Posted on February 7, 2019
Community Solar Developers Get Creative to Finance Big Projects
“It’s a simple, but powerful model.” https://t.co/dqiVaYbsDl
— Next City (@NextCityOrg) February 7, 2019
New York City’s Economic Development Corporation had put out a call for proposals to redevelop the historic Sunset Park shipping terminal, and Solar One and the New York City Environmental Justice Alliance got involved. “They wanted to make sure that anything that was done around the Brooklyn Army Terminal was supportive of that community that’s been fighting and the original members of that community,” said Shakoor Aljuwani who works with the group on its New York City projects.
And while the terminal’s space offered an ideal location for installing a solar array, paying for these kinds of projects often presents a conundrum. Timothy DenHerder-Thomas of Minnesota-based Cooperative Energy Futures says that financing solar projects in a way that is “tailored toward community benefit and local control” is an open question. “I think that is a really big part of the problem that needs to be addressed for these things to grow and flourish,” he told Next City.

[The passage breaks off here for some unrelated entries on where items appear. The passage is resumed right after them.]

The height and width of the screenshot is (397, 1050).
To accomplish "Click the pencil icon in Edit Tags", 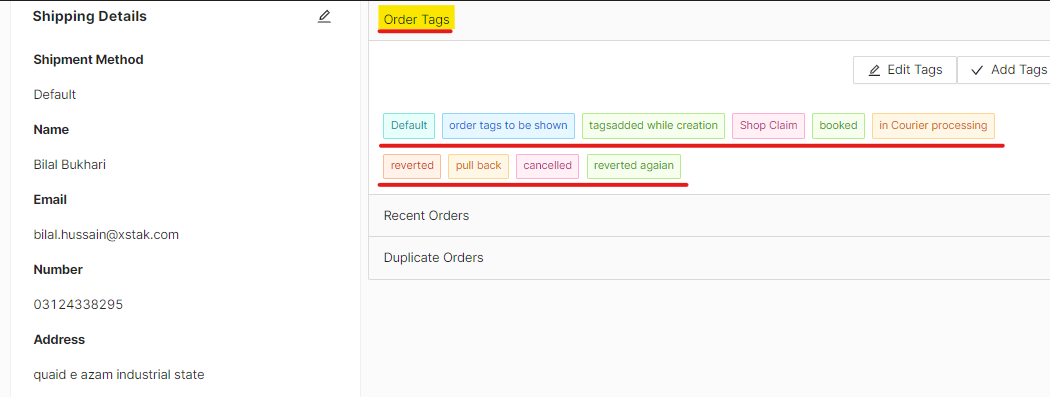I will point(874,70).
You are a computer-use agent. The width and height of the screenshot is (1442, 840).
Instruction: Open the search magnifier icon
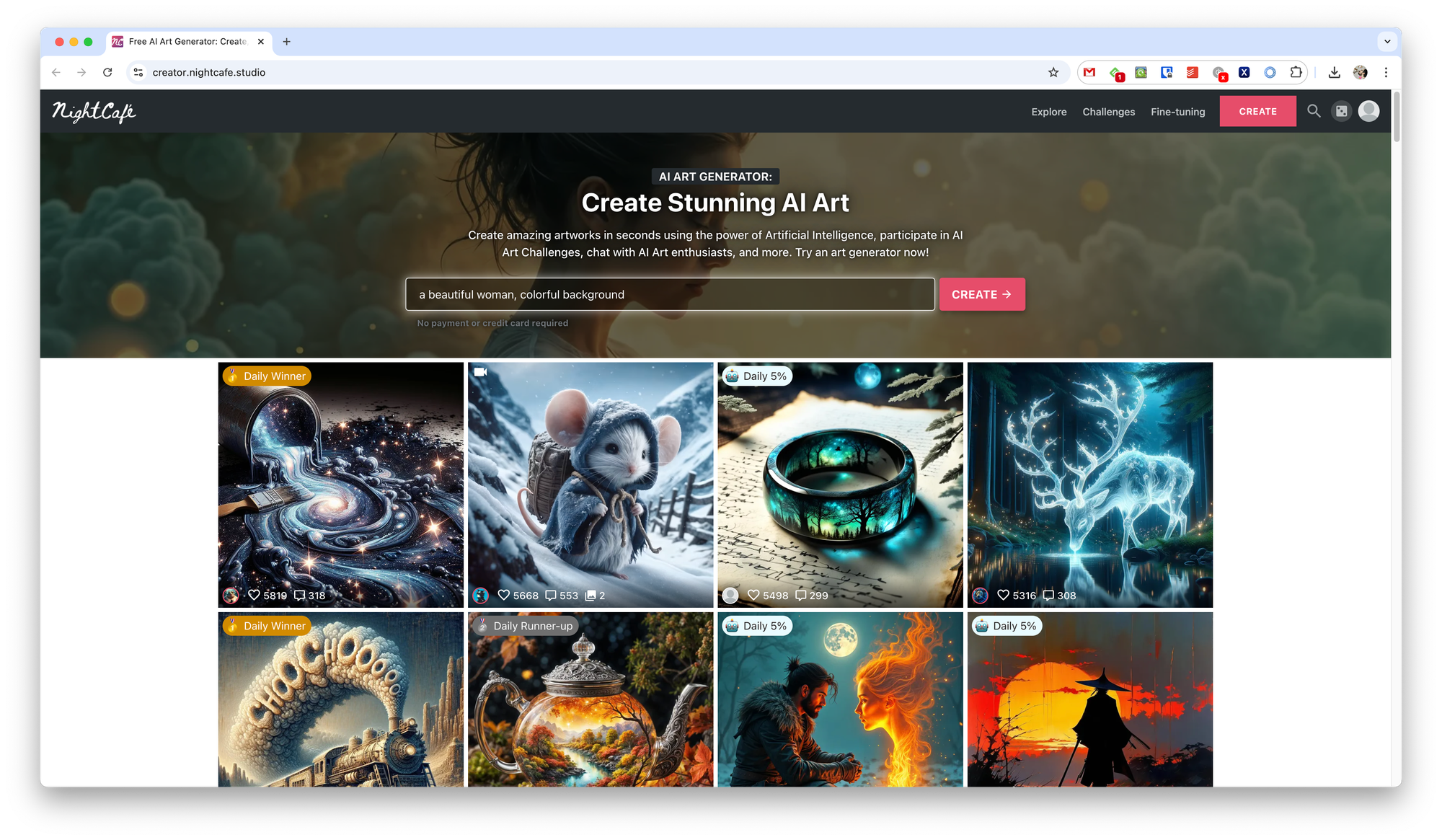[x=1314, y=111]
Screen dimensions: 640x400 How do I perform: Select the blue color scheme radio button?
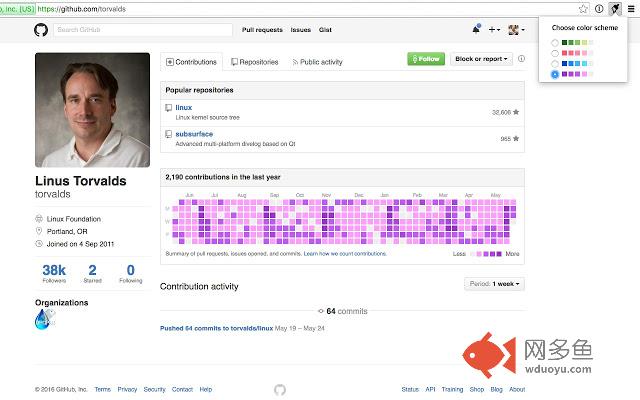tap(555, 64)

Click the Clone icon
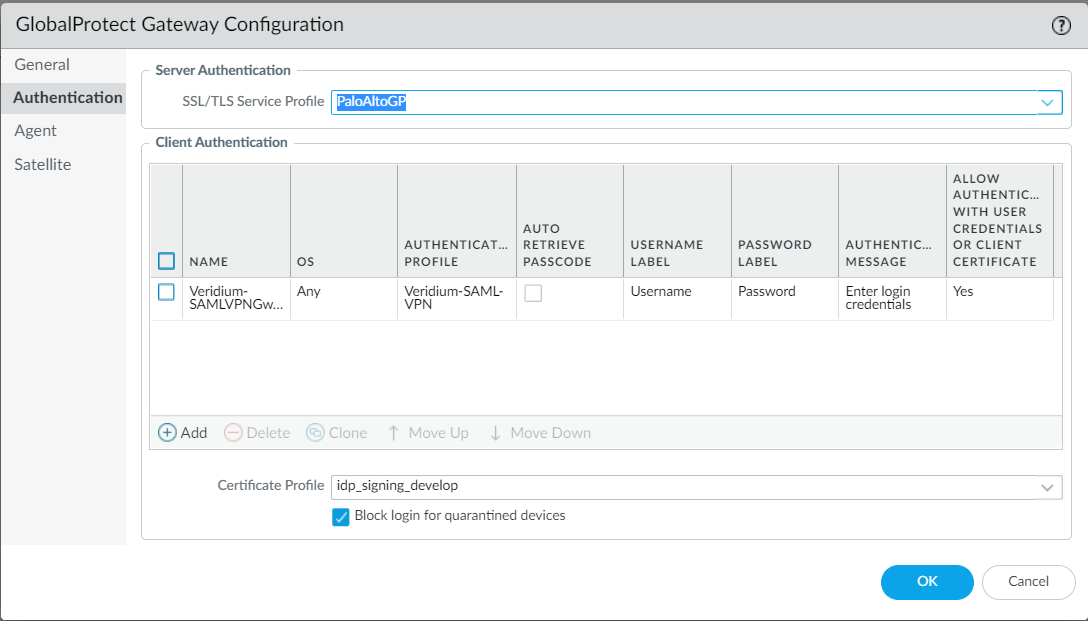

Part of the training with community leaders includes learning about different kinds of solar panels and systems, installation, financing, and legal work “so that leaders can make informed decisions about every step of the process.” This, Aljuwani says, means that communities develop more than just solar power. “We think, from our experience, we’ll see those organizations get even stronger and develop community leaders that are even more powerful at being able to make sure their communities are empowered and can make decisions about their communities’ health. So, we’re excited about that.”